Tutorial 6 – SOD Shock tube

SOD Shock tube

The Sod shock tube example (Sod 1978) is one of the most basic test cases to investigate the shock capturing capabilities of a CFD code. A initial discontinuity is located in the middle of the one dimensional domain $[0,1]$. The left and right states are given by $\rho=1, v=0, p=1$ and $\rho=0.125, v=0, p=0.1$.
These states are already set as RefState in the the parameter_flexi.ini file.

Copy the sod tutorial folder

cp -r $FLEXI_TUTORIALS/sod .

Mesh Generation with HOPR

The mesh files used by FLEXI are created by supplying an input file parameter_hopr.ini with the appropriate information.

hopr parameter_hopr.ini

This creates the mesh file SOD_100_mesh.h5 in HDF5 format.
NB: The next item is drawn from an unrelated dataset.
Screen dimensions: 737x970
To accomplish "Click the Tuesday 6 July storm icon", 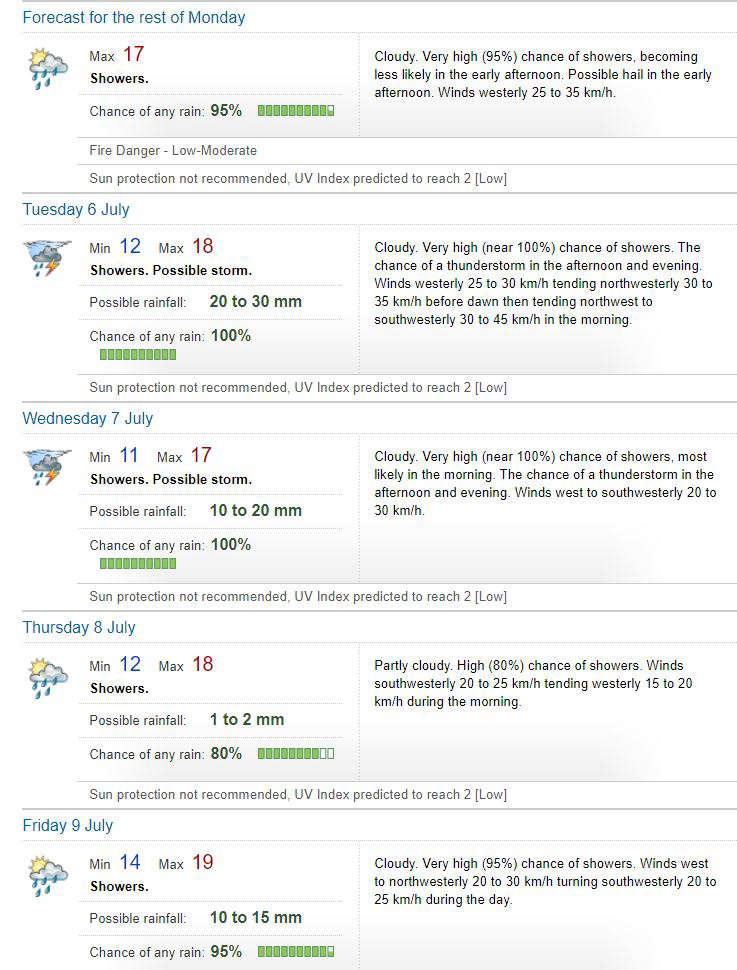I will coord(48,259).
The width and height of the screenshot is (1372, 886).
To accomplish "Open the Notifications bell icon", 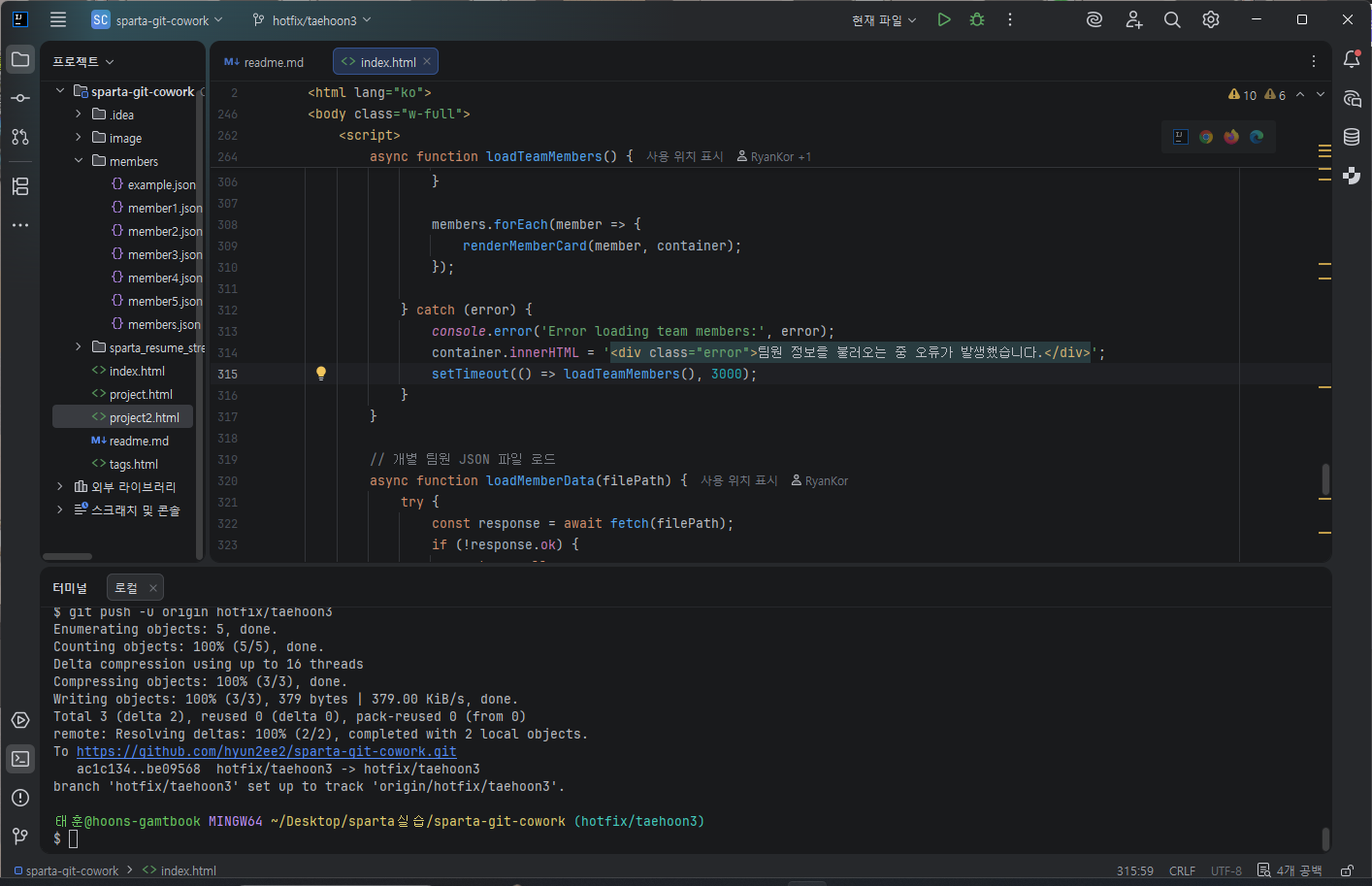I will pyautogui.click(x=1352, y=60).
Flow Simulation with FLEXI

This example requires the Finite Volume shock capturing and the Euler equations. Therefore set the following options in cmake:

FLEXI_FV ON
FLEXI_PARABOLIC OFF

and recompile the FLEXI code.
The simulation setup is defined in parameter_flexi.ini and includes options for the Finite Volume shock capturing.

Option Value Description
IndicatorType Persson
IndVar 1 first conservative (density) used for indicator evaluation
IndStartTime 0.001 until this time FV is used in the whole domain
FV_LimiterType MinMod
FV_IndUpperThreshold -3. upper threshold (if IndValue above this value, switch to FV)
FV_IndLowerThreshold -4. lower threshold (if IndValue below this value, switch to DG)

 

Explanation of the Finite Volume specific options:

  • IndicatorType: specifies the indicator function that is used to detect DG elements that contain a discontinuity. The Persson indicator (Persson and Peraire 2006) is an element local indicator, which compares the different modes of the DG polynomial. If the amount of solution in the highest mode compared to the amount in the lower modes is high the DG polynomial may oscillate. All indicator functions return a high value for trouble elements and a low value for smooth elements.
  • IndVar: Variable that is used to evaluate the indicator function. Here the density is used. In general the pressure (6) is a good choice.
  • IndStartTime: Until this time the actual indicator function is overwritten by a very high value to force the use of FV elements in the hole domain. This is necessary if initial discontinuities (like in this example) are placed perfectly at the element boundaries. In this case an element local indicator (like Persson) can not detect the discontinuity.
  • FV_LimiterType: Limiter of the second order reconstruction.
  • FV_IndUpperThreshold and FV_IndLowerThreshold: These two threshold values are used to decide in which elements the DG method and where the FV sub-cell scheme should be used. In general a single threshold could be sufficient. If the indicator value raises above this threshold the element used the FV scheme, and if the value is below the DG scheme is used. Practice shows that this could lead to an ongoing switching between the two schemes. Therefore a DG element is switched only to FV if the indicator value gets greater than the upper threshold, but it does not switch back to DG immediately if the value falls below this threshold. This only happens if the indicator value falls below the lower threshold.

 

The command

flexi parameter_flexi.ini

runs the code and generates 5 state files sod_State_TIMESTAMP.h5 for $t=0.0, 0.05, 0.10, 0.15, 0.20$.
To visualize the solution, the State-files must be converted into a format suitable for ParaView. Execute the command

posti_visu parameter_postiVisu.ini parameter_flexi.ini sod_State_0000000.*

to generate the corresponding vtu– and vtm-files, which can then be loaded into ParaView.
There are two types of vtu-files, which contain either the DG or the FV part of the solution.
The vtm-files combine the DG and FV vtu-file of every timestamp. Load the vtm-files into ParaView.

Since this example is a 1D test case use the Plot Over Line-Filter in ParaView and select the X Axis as line.
The result should look like in the following figure.

Solution of the Sod shock tube example at $t=0.2$.